According to Gingerich and colleagues, Basiloterus was smaller than Basilosaurus, and Gol'din & Zvonok state that the vertebrae are of similar size to those of Basilotritus. The size of the vertebrae has also been compared to Pachycetus robustus, with Gingerich determining that those of Basiloterus were around 25% larger.

==Phylogeny==
Gingerich and colleagues considered Basiloterus to be a close relative of Basilosaurus based on the size and shape of the lumbar vertebrae as well as the fact that the two genera were contemporary. Later, Mark D. Uhen argued that this first identification may not be as certain as initially believed. Although Uhen agrees that elongated vertebrae are a distinguishing feature of basilosaurines within the family Basilosauridae, he also points out that other groups evolved this trait independently. According to Uhen, this means that Basiloterus and Basilosaurus drazindai could also be protocetids similar to Eocetus, which also developed elongated vertebrae. While few papers examined or even acknowledge Basiloterus following the type description, those that do feature it continue to regard it as a basilosaurid.

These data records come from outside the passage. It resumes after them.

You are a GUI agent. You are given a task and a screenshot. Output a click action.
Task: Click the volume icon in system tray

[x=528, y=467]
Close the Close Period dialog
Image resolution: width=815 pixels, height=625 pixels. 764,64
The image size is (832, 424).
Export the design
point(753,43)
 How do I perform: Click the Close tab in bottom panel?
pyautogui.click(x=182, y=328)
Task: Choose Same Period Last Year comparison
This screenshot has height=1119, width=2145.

The phylogenetic tree provided by Uhen in 2009's Encyclopedia of Marine Mammals suggests a paraphyletic Basilosauridae leading up to modern cetaceans, although some more recent studies have proposed monophyletic solutions for Basilosauridae as well. Despite his reservations towards the identity of Basiloterus as a basilosaurine, the tree still depicts it as the immediate sister taxon to Basilosaurus as proposed by Gingerich and colleagues.

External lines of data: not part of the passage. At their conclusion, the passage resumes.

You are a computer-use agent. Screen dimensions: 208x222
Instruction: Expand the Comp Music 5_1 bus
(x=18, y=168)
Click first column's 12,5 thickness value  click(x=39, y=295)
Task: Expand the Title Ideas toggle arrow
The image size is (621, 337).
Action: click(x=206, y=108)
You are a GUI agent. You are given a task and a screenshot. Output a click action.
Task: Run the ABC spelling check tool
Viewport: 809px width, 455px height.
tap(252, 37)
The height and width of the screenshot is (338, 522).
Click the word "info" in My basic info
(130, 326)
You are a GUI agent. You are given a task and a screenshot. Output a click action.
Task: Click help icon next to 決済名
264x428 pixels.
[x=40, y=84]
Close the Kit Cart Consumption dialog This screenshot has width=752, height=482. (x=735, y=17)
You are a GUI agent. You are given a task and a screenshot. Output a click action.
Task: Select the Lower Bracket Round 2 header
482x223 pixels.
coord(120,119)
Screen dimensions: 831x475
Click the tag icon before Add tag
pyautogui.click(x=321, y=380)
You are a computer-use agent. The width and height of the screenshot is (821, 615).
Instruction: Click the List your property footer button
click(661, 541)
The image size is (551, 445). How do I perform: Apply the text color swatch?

The elongation of the vertebrae as a convergent trait is again noted by Gol'din and Zvonok, who propose that it had been independently gained by Basiloterus, Basilotritus and Basilosaurus. They argue that this independent acquisition of elongated lumbars renders it an unreliable character to separate the subfamilies Basilosaurinae and Dorudontinae, further supported by the close relationship they recover between Basilosaurus and Dorudon. In their results, Dorudon is the closest relative of Basilosaurus in place of Basiloterus, which is not included in their results. Similar results also appear in later papers such as the description of the small-bodied basilosaurid Tutcetus, which also argues against the concept of a distinct Basilosaurinae and Dorudontinae and does not discuss Basiloterus. The description of Cynthiacetus peruvianus also fails to recover two distinct subfamilies and simply refers to Basiloterus as a basilosaurid of uncertain relation to the other taxa within the family.

==Paleobiology==
Although not found in the same area, Basiloterus likely coexisted with Basilosaurus drazindai as they both come from the same green shales of the Drazinda Formation, which also yielded the remains of the giant softshell turtle Drazinderetes. The Drazinda Formation consists of shallow marine sediments.